Located along the north eastern coast of Mexico bordering the Gulf of Mexico, the state of Tamaulipas has an eventful history that extends to 8000 years of human settlement. The state has witnessed the rise and fall of aboriginal cultures, Spanish invasions as well as the political upheavals in modern Mexico. Since Tamaulipas shares a 370 km long border with the US state of Texas, the US-Mexico relations play an important role in the state’s demographics and policy formulations. It falls in a zone of fertile soil called La Huasteca and hence enjoys an ideal climate for agricultural practices.
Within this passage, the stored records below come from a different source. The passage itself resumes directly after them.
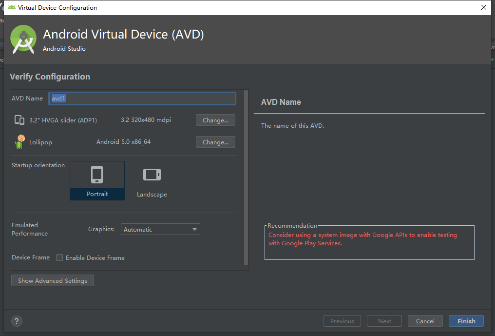This screenshot has height=336, width=495.
Task: Click the HVGA slider device icon
Action: pos(19,120)
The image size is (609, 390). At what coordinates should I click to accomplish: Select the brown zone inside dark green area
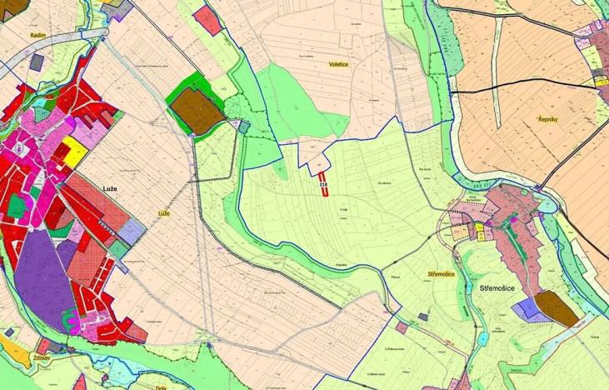[x=198, y=110]
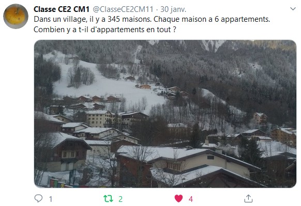Unlike the tweet via red heart
This screenshot has height=206, width=301.
point(178,199)
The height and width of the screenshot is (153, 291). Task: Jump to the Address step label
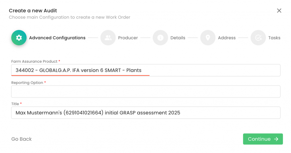point(226,38)
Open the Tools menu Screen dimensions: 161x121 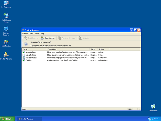pyautogui.click(x=37, y=34)
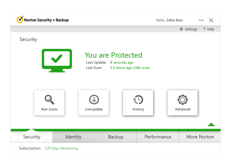This screenshot has height=168, width=231.
Task: Click the Norton checkmark logo
Action: 20,20
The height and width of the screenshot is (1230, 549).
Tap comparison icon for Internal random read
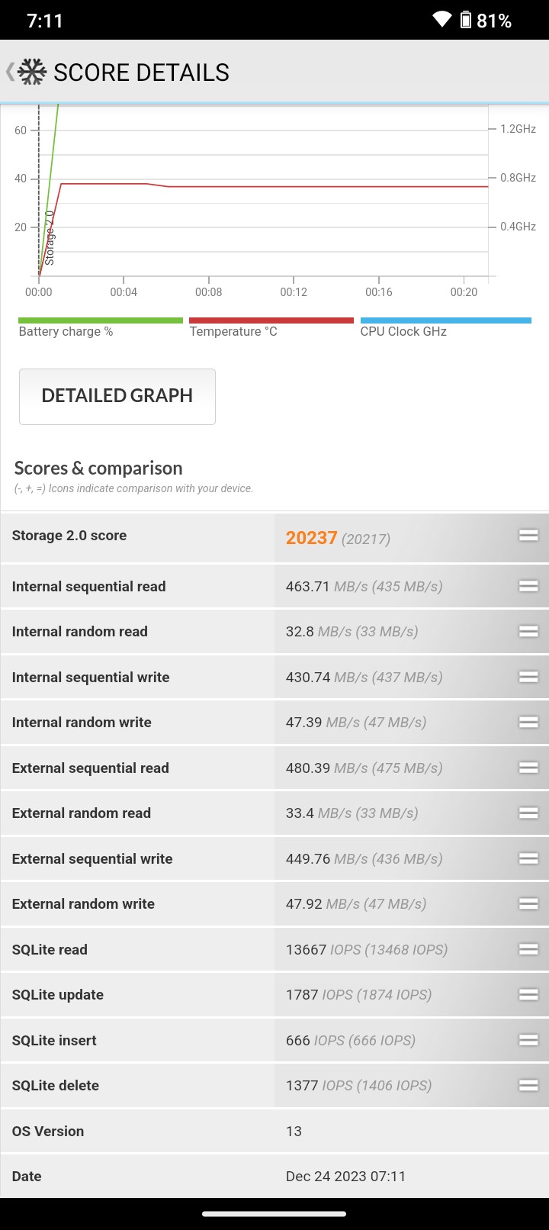pyautogui.click(x=528, y=631)
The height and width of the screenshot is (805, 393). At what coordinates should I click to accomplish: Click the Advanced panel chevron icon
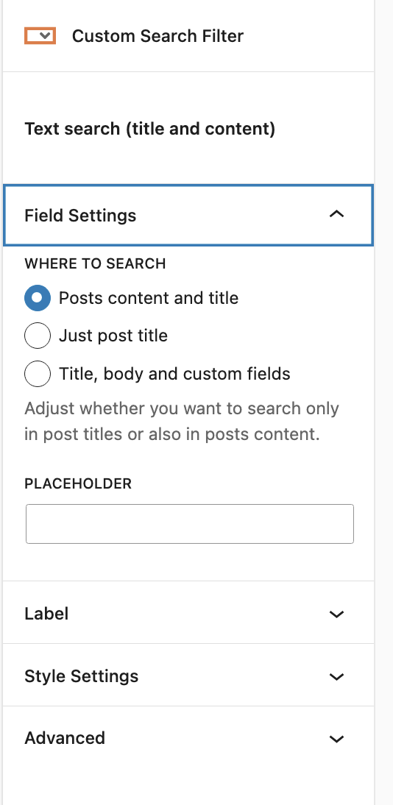336,739
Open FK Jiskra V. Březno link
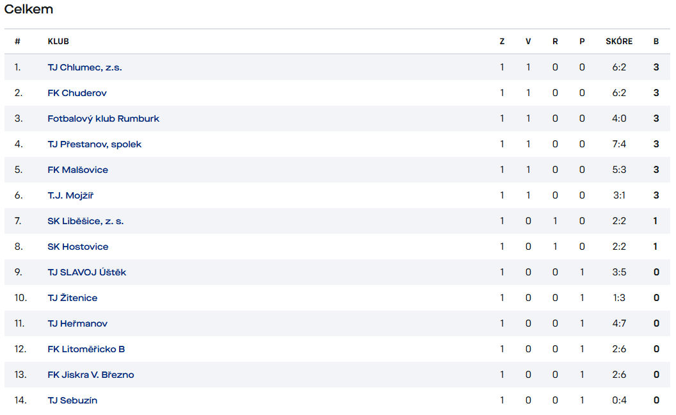This screenshot has width=676, height=415. tap(90, 375)
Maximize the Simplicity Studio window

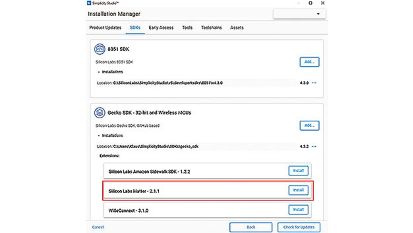[310, 3]

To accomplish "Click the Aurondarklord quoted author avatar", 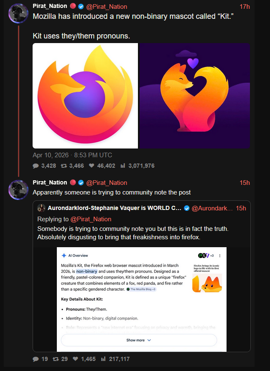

The western part of Tamaulipas is dominated by the Sierra Madre Oriental Ranges while the eastern part is made up of coastal plains bordering the Gulf of Mexico. The central part of the state is characterised by grasslands and pastures with scant and shunted vegetation and the Rio Grande or Rio Bravo forms the northern frontier of Tamaulipas with the United States. Near the Sierra Madre are located warm valleys and high peaks. Several rivers traverse the state to flow into the Gulf of Mexico, thus creating conditions conducive to agricultural activities. Most of Tamaulipas experiences a hot and dry arid climate though the conditions are more hospitable near the coast. In fact, the Huasteca region is prone to cyclones since winds flow in both from the east and the south east.
Tamaulipas in highly active on the manufacturing factor with more than 300 maquiladoras or manufacturing assemble facilities located throughout the state. The southern portion of the state is engaged in chemical and oil treatment plants that also produce several varieties of resins, polymers and acrylic fibre. Mining, services, trade and finance as well as the tourism industry act as major avenues for revenue generation. The state produces a large amount of wheat, corn and cotton and is also known for its livestock rearing industry. Since it is located just adjacent to the Gulf of Mexico, the fishing industry flourishes as well.
For the history enthusiast visiting Tamaulipas, a trip to Matamoras is a must. Located in close proximity to the US Mexico border, the city gives you the opportunity to experience a number of things, from the historic main square to the 19th century Cathedral of Nuestra Señora del Refugio, the Opera Theatre and the Puerta Mexico or New Bridge. The coastal region also boasts of a number of beautiful beaches where meandering rivers find their way into the sea with rich flora and fauna adorning their confluence. La Barra del Tordo is a particularly pretty quaint little beach where you can even have a hearty meal of local seafood.
Whether you are an outdoor enthusiast, a beach bum or simply someone looking for a rejuvenating experience in a different land, you cannot go wrong with the Mexican state of Tamaulipas.